┌─ Records for the exercise
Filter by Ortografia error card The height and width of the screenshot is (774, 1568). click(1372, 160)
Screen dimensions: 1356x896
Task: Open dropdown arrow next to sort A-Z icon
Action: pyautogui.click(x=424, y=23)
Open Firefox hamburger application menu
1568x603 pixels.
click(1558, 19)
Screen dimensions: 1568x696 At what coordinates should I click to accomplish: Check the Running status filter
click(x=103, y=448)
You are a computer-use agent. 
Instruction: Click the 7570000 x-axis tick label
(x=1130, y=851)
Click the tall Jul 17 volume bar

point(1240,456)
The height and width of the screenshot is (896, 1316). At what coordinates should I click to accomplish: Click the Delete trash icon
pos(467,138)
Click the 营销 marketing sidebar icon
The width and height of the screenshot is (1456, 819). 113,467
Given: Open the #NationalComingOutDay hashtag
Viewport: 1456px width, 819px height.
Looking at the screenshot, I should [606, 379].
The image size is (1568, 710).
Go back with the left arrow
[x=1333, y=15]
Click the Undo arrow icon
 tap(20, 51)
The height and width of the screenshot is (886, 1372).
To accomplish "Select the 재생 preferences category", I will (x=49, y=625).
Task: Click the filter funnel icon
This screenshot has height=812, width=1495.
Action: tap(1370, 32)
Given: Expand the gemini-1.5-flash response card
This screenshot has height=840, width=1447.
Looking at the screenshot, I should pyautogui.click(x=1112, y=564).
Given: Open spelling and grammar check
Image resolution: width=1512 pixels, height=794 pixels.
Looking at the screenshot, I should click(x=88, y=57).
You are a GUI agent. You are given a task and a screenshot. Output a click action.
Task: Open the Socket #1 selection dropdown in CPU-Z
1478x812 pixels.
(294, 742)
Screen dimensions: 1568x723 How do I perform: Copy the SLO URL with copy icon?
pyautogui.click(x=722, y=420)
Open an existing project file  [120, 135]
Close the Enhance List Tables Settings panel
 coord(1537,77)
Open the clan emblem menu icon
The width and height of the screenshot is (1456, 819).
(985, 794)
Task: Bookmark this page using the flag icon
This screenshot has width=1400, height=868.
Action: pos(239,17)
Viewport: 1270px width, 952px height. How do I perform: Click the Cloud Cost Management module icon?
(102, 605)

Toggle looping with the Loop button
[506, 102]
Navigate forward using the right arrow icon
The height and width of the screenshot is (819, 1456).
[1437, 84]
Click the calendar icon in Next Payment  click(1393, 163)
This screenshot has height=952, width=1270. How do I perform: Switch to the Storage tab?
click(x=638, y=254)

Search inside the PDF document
└─
*Work instruction:* Lines containing the word "using" are to be tallied across the entries above; give only the resulting count.

*Exercise solution:* 2